Das Ohr am Boden des Kanus

Die Polynesier nutzten den Wellenschlag auf hoher See zur Navigation

Im alten Ozeanien herrschte der Wellenschlag über das Leben – ebenso wie über den Tod. Auf den mikronesischen Marshall-Inseln benutzt man noch heute ein und dasselbe Wort für Paddel und Grabstein. Warum? Weil die Chiefs gemäß hergebrachter Regeln mit ihrem Kanupaddel auf der Grube beigesetzt wurden. Wahrzeichen und Nutzbringer auch für das Jenseits. Einzig das ehemals geheime Wissen um die Seereise konnte den Kontakt zwischen den Bewohnern der winzigen, weithin verstreuten Koralleninseln garantieren, Jahrtausende bevor Kompass, Sextant und Funkgerät die Atolle erreichten. Genauer gesagt, war es die traditionelle Navigation, die sich selbst die unscheinbarsten Zeichen in der Wasserwüste – Vögel, Wolkenformen, Sterne – zunutze machte, um den richtigen Weg zu anderen Ufern zu finden.

Doch als höchste Meisterschaft gilt unter Mikronesiens berühmten Sternnavigatoren der Karolinen „meaify“ – das Fühlen der Wellen. Jene Fertigkeit, mit dem Körper im schaukelnden Auslegerboot die Gestalt der Dünung zu erspüren und so den Kurs zu halten. Gleichsam als Blinder versteht es der Navigator, die Wellenmuster anhand der Kanubewegung zu lesen und für sein Ziel zu deuten. Selbst in absoluter Dunkelheit. Das unendlich wandelbare und zugleich verwirrende Spiel der Wogen hat das archaische Know-how Ozeaniens zu einer einmaligen Kunst beflügelt – zur Wellennavigation.

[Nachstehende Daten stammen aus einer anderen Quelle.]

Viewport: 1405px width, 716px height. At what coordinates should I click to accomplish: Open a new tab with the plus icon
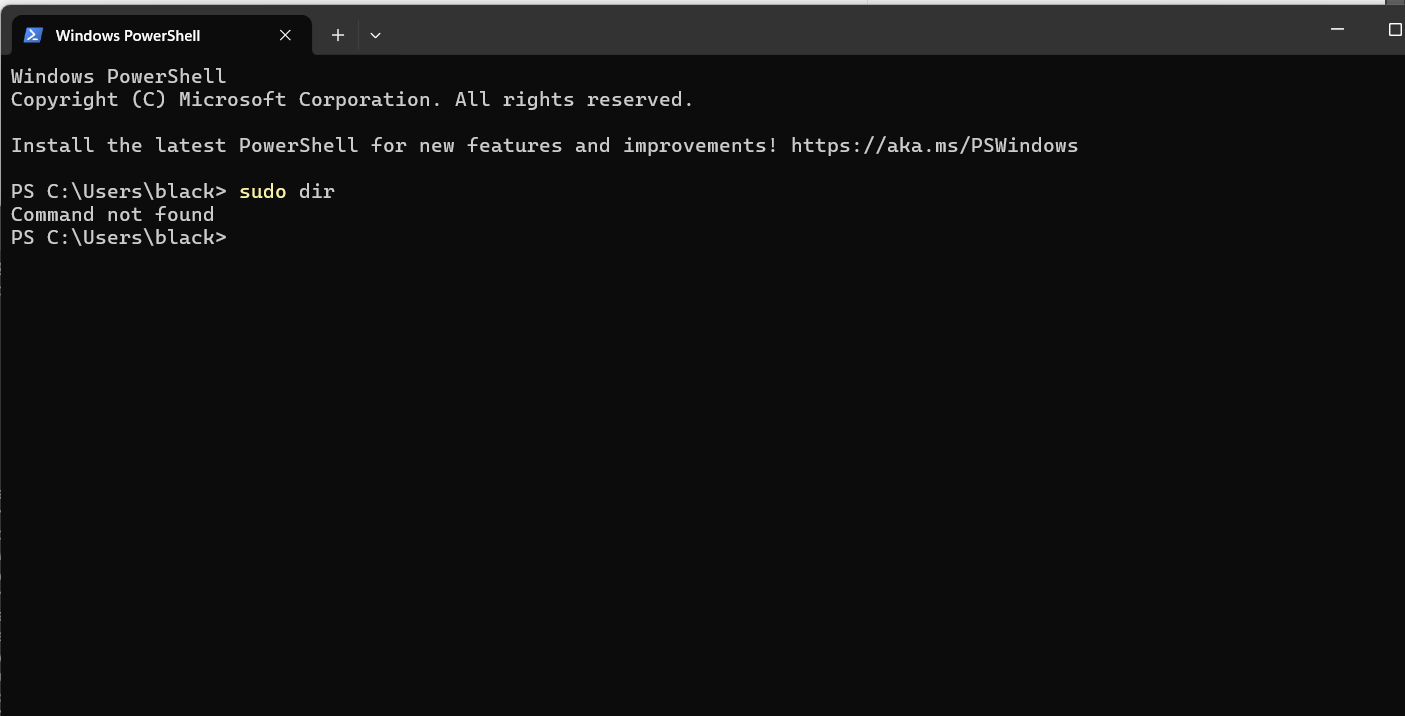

Die jungen Adepten dieser Kunst, oftmals erst acht, neun oder zehn Jahre, mussten früher unter Anleitung ihres Lehrers Stunden über Stunden mit geschlossenen Augen in der Brandung zubringen, um Gespür für die Wellenformationen zu entwickeln. Raymond de Brum, ein Navigator von den Marshall-Inseln, beschreibt noch zu Beginn der sechziger Jahre, wie die erfahrenen Kanusegler ihre herangewachsenen Schüler mitnahmen: „Diese älteren Kapitäne fuhren die jungen Männer zuerst aufs offene Meer hinaus. Sie selber blieben im Boot, während sich die Jungen gemäß ihrer Anweisung rücklings ins Wasser legten, dort trieben und sich entspannten, so daß sie lernen konnten, wie die heranrollenden Wellen sich anfühlten.“ Aber auch das akustische Gespür für das Wellenklatschen an der Bootswandung war dereinst bestechend. Ein Missionar auf den Marshall-Inseln berichtet davon, wie „der Navigator sich im Kanu hinlegt, sein rechtes Ohr für mehrere Minuten an den Boden pressend, den anderen an Bord verkündet: Das Land liegt vor uns!“

Dieses erstaunliche Orientierungsvermögen greift auf uralte Erfahrungen mit den Kräuselungen, Schaumkämmen und Kreuzseen des Pazifiks zurück. Es mag Jahrhunderte, vielleicht Jahrtausende benötigt haben, bis unermüdliche Kanusegler aus dem Geschwappe von Böenmustern, Strömungswellen und einem Tausende von Kilometern entfernt geborenen Seegang die besonderen Wellenmuster ihrer angesteuerten Insel herauszulesen vermochten. Flüssige Signale, ausgestrahlt vom ersehnten Land. Wie eine charakteristische Aura umhüllt das zurückgeworfene Meer jede noch so einsame Insel. Und macht sie damit weit über ihre Grenzen hinaus wahrnehmbar.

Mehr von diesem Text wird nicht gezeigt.